Instructions for the task | Could you copy out the records word for word, from the line containing "is (819, 1456)." through the final line, with both ends included?
____________________
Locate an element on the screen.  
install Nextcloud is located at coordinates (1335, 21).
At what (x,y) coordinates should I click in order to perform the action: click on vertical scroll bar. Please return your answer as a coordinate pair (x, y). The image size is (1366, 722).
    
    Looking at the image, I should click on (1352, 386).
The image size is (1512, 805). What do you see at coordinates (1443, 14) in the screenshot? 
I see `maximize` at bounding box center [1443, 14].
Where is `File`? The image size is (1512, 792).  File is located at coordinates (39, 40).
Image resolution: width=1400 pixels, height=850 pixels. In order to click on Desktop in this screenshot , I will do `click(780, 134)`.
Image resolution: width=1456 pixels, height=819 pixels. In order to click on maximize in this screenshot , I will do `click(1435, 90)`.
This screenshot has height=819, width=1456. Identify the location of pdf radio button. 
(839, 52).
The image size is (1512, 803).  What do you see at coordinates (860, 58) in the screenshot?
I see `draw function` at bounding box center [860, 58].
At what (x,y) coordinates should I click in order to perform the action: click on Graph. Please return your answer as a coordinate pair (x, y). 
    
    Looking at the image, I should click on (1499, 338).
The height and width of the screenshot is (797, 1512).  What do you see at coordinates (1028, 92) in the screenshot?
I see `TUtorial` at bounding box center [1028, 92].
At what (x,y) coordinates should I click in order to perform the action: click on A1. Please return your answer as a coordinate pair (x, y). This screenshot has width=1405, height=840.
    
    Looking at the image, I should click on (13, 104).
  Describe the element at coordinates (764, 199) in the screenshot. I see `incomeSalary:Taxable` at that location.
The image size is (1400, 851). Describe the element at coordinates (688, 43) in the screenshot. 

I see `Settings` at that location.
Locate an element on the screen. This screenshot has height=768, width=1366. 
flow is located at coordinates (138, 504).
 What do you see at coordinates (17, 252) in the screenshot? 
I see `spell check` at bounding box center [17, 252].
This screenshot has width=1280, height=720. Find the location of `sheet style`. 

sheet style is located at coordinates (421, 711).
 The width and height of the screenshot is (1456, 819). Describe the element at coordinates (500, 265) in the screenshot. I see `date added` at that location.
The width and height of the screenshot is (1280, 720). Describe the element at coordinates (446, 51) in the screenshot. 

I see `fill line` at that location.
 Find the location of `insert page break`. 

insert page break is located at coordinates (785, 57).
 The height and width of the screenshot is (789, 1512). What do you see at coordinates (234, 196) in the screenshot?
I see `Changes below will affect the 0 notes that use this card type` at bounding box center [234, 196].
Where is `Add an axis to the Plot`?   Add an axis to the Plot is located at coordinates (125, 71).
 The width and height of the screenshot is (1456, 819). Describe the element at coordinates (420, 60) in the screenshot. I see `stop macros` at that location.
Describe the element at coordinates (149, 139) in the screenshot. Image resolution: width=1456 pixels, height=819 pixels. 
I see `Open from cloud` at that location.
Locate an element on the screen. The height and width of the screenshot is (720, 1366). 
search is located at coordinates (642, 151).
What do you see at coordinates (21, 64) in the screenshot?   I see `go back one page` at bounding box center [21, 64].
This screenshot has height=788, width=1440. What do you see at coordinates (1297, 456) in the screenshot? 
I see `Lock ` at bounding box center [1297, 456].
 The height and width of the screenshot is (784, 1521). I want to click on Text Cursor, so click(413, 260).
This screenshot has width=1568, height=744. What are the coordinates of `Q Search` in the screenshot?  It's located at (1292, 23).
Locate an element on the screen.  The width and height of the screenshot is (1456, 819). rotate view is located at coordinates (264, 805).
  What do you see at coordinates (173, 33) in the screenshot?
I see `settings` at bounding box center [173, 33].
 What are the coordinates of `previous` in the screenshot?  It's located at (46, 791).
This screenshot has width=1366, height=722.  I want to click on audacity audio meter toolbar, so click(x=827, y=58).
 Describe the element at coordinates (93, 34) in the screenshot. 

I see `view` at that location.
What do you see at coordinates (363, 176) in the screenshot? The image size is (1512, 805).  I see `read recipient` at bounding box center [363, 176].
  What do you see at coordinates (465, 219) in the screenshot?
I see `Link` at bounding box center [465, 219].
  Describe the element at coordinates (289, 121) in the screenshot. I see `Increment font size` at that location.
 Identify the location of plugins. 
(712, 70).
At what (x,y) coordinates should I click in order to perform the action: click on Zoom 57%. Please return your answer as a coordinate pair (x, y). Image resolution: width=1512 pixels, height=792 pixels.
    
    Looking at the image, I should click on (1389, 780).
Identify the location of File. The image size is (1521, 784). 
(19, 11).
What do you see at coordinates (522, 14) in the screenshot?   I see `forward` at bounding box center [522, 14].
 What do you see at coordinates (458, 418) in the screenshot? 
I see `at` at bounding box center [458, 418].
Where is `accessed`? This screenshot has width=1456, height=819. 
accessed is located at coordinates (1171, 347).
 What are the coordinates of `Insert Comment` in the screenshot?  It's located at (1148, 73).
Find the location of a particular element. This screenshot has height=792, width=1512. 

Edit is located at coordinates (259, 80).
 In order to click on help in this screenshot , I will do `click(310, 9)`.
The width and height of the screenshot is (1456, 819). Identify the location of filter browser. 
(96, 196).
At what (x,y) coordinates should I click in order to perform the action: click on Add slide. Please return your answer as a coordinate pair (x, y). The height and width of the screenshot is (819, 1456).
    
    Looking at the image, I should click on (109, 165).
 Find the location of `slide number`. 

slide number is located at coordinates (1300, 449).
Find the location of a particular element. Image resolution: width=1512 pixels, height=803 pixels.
____________________
Answer |
At what (x,y) coordinates should I click in order to perform the action: click on Add slide. Please return your answer as a coordinate pair (x, y). The height and width of the screenshot is (819, 1456).
    
    Looking at the image, I should click on (109, 165).
 Find the location of `slide number`. 

slide number is located at coordinates (1300, 449).
Find the location of a particular element. Image resolution: width=1512 pixels, height=803 pixels.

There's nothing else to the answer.